Transition Waste Optimization for Coded Elastic Computing

TL;DR

This paper addresses the challenge of optimizing task redistribution in elastic distributed computing environments using coded computing, introducing a new metric called transition waste and proposing methods to minimize it, including a zero-waste solution.

Contribution

It introduces the concept of transition waste, develops methods to minimize it in cyclic schemes, and presents a finite geometry-based solution for zero transition waste.

Findings

Transition waste quantifies task abandonment or takeover during machine changes.

An efficient method to minimize transition waste in cyclic schemes is developed.
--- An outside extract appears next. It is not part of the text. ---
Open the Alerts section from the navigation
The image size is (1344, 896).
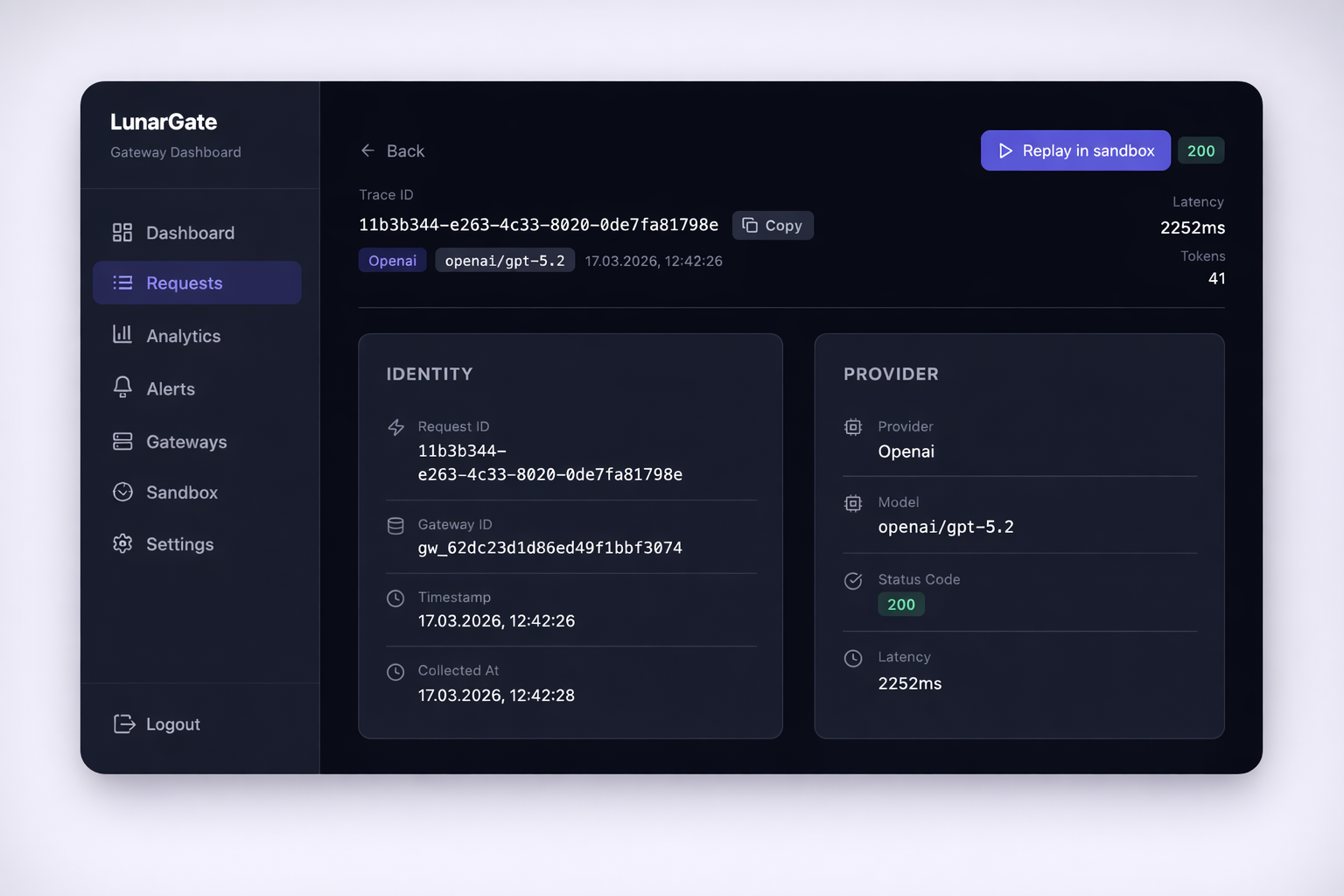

A finite geometry-based solution achieves zero transition waste within a fixed range of active machines.

Abstract

Distributed computing, in which a resource-intensive task is divided into subtasks and distributed among different machines, plays a key role in solving large-scale problems. Coded computing is a recently emerging paradigm where redundancy for distributed computing is introduced to alleviate the impact of slow machines (stragglers) on the completion time. We investigate coded computing solutions over elastic resources, where the set of available machines may change in the middle of the computation. This is motivated by recently available services in the cloud computing industry (e.g., EC2 Spot, Azure Batch) where low-priority virtual machines are offered at a fraction of the price of the on-demand instances but can be preempted on short notice. Our contributions are three-fold. We first introduce a new concept called transition waste that quantifies the number of tasks existing machines must abandon or take over when a machine joins/leaves. We then develop an efficient method to minimize the transition waste for the cyclic task allocation scheme recently proposed in the literature (Yang et al. ISIT'19). Finally, we establish a novel solution based on finite geometry achieving zero transition wastes given that the number of active machines varies within a fixed range.